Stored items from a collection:
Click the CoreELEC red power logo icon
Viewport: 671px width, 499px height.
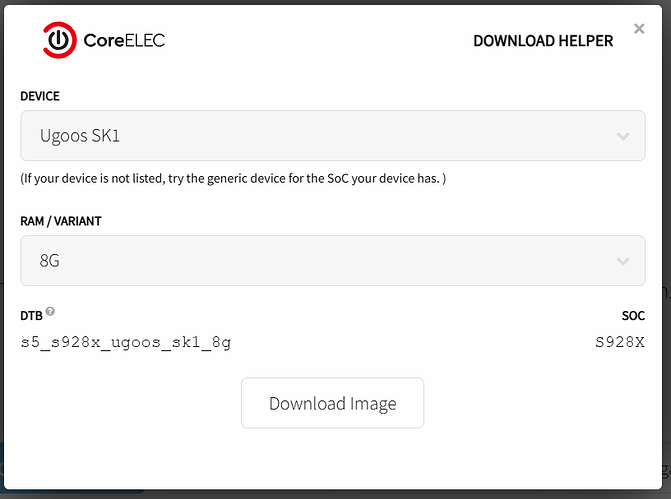(59, 40)
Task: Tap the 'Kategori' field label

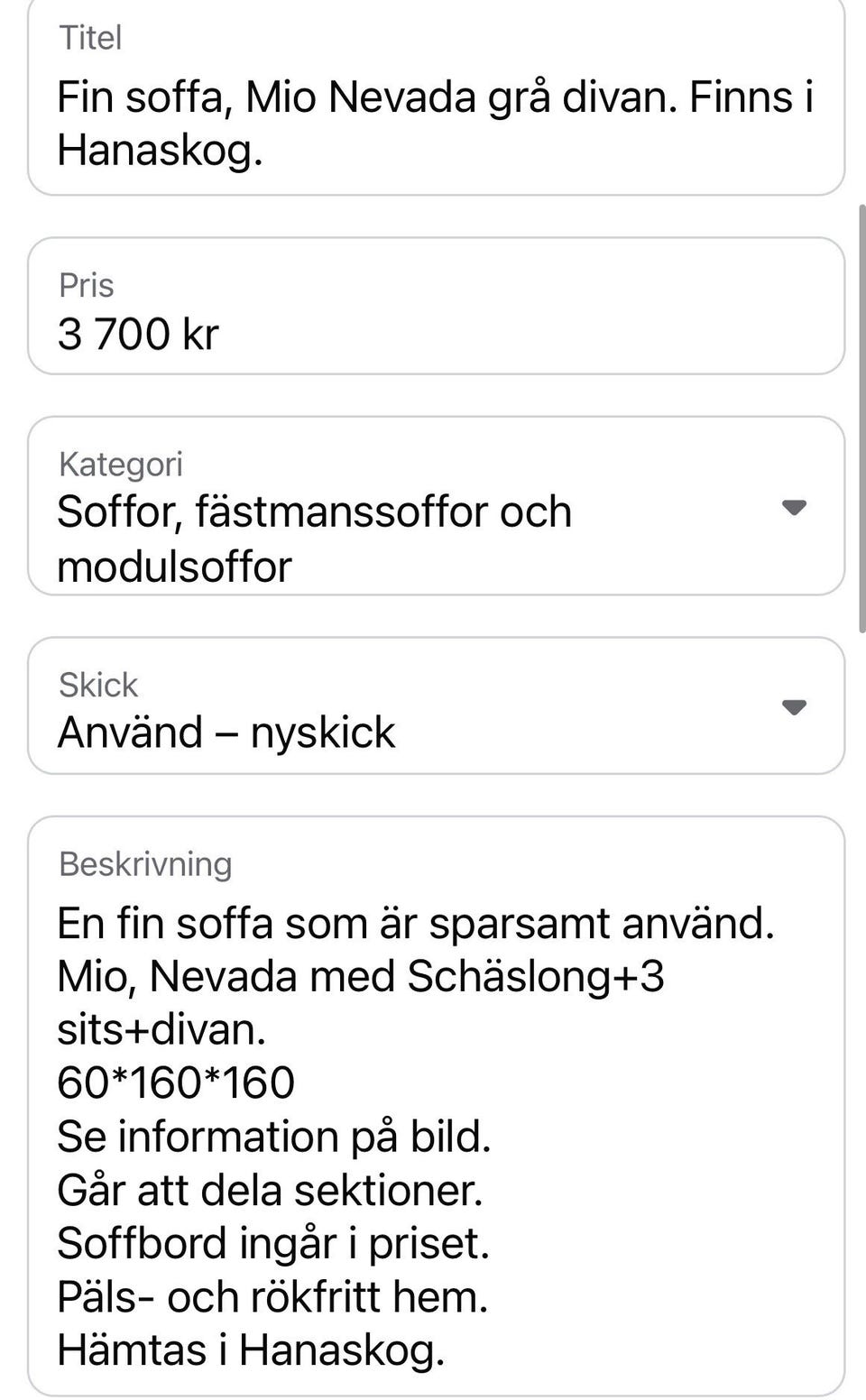Action: click(x=121, y=464)
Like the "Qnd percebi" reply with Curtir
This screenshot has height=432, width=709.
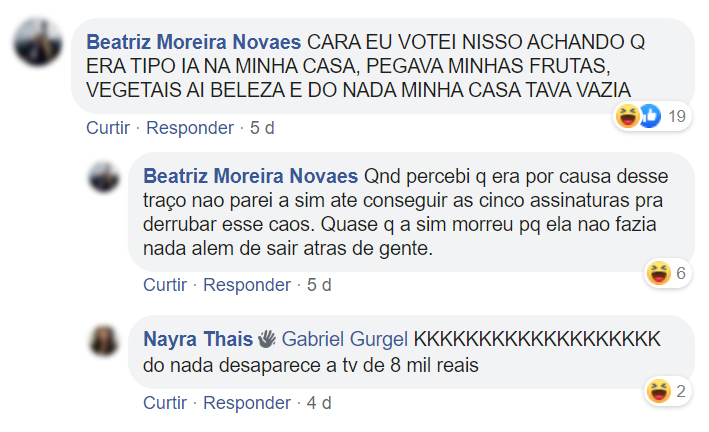[x=165, y=285]
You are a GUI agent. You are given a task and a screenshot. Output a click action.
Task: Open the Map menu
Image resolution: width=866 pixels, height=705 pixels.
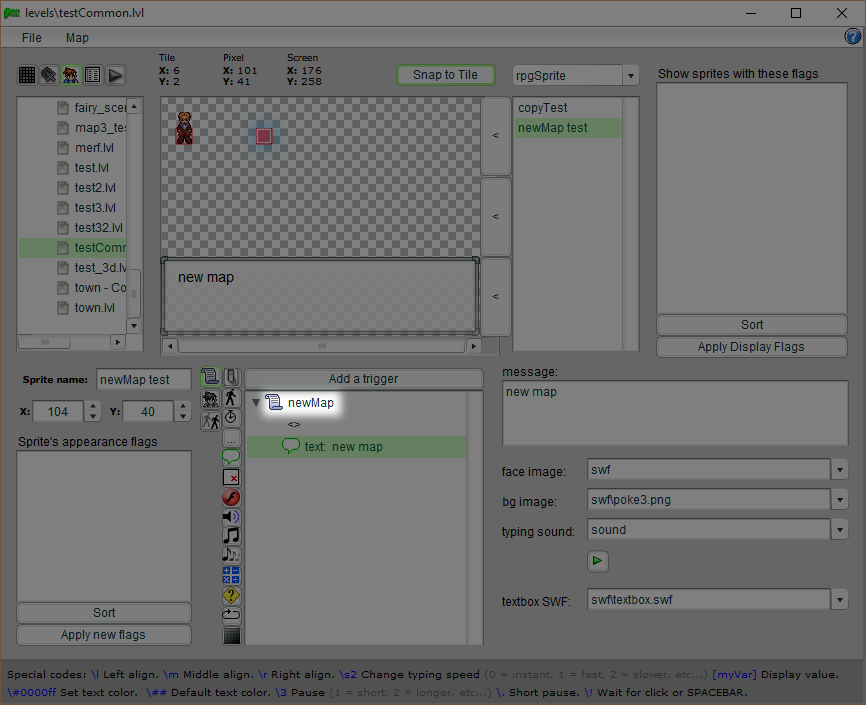[77, 37]
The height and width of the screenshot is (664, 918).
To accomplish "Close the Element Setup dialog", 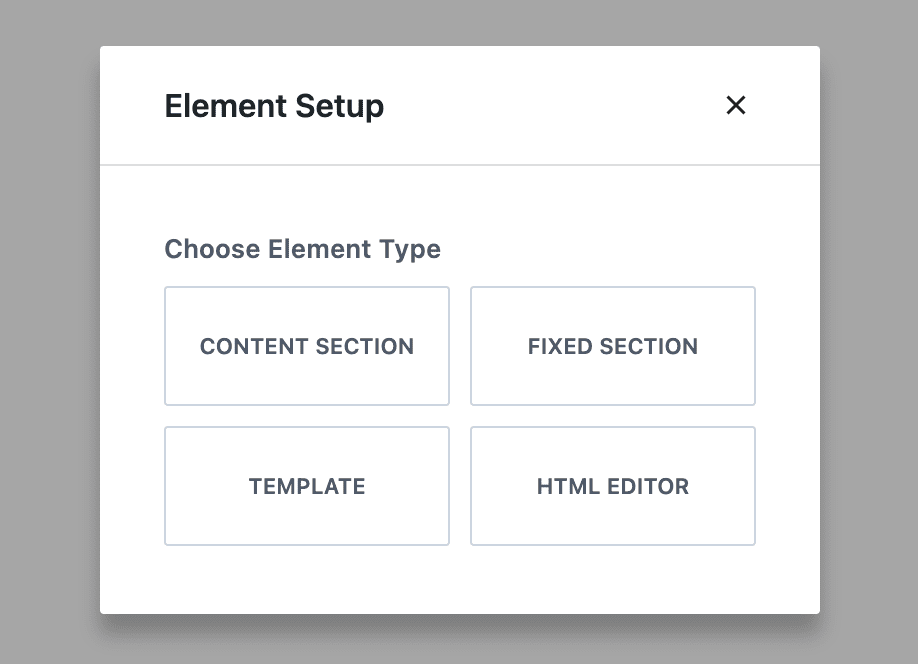I will pos(735,105).
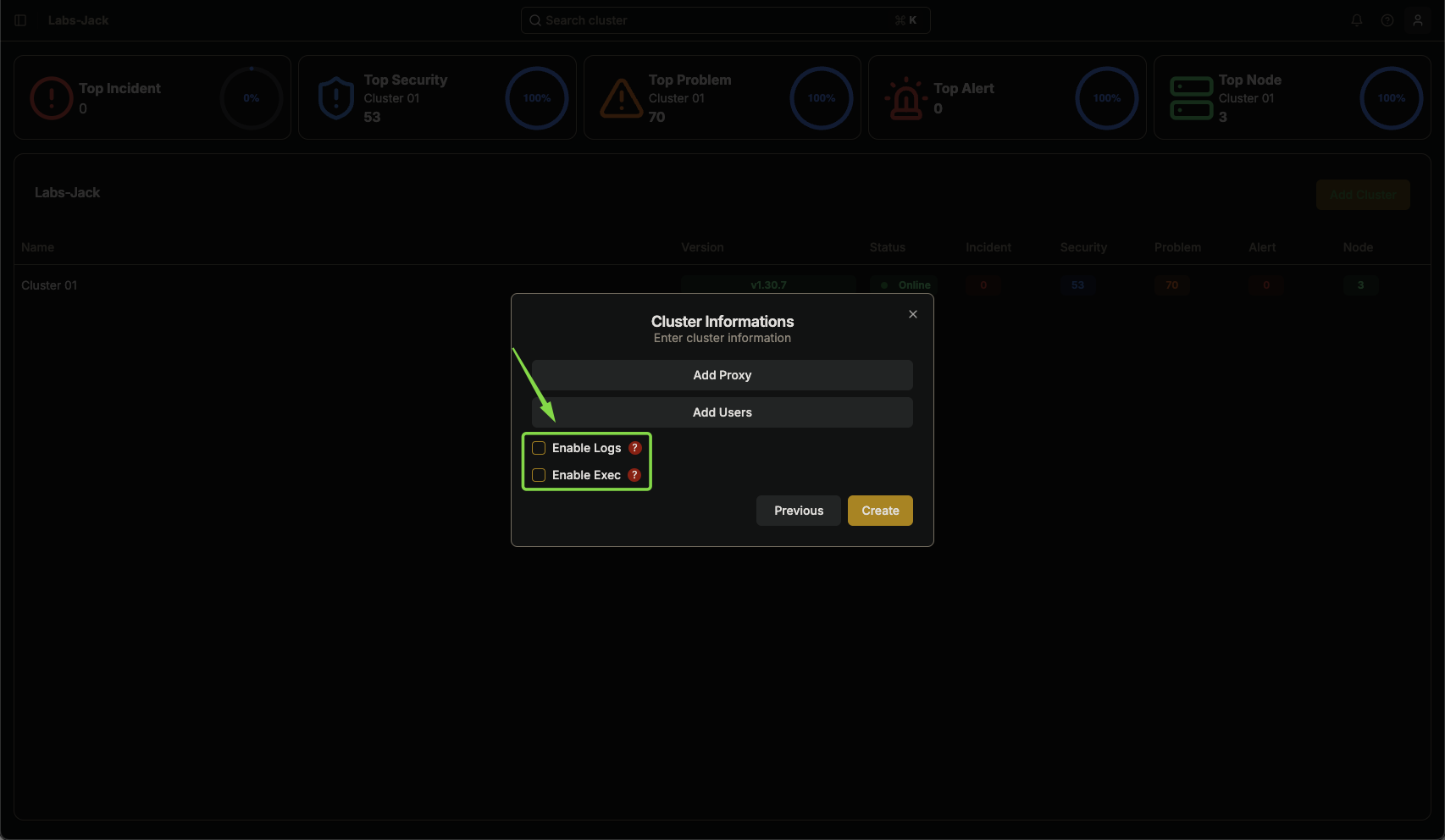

About this exercise
Verbatim copy, pictures excluded: output the lines from the first line of the records above through the line containing "Task: Open the Map menu".

Written reply
Click the CoreELEC red power logo icon
Viewport: 671px width, 499px height.
(59, 40)
Task: Tap the 'Kategori' field label

Action: click(x=121, y=464)
Like the "Qnd percebi" reply with Curtir
This screenshot has height=432, width=709.
[x=165, y=285]
You are a GUI agent. You are given a task and a screenshot. Output a click action.
Task: Open the Map menu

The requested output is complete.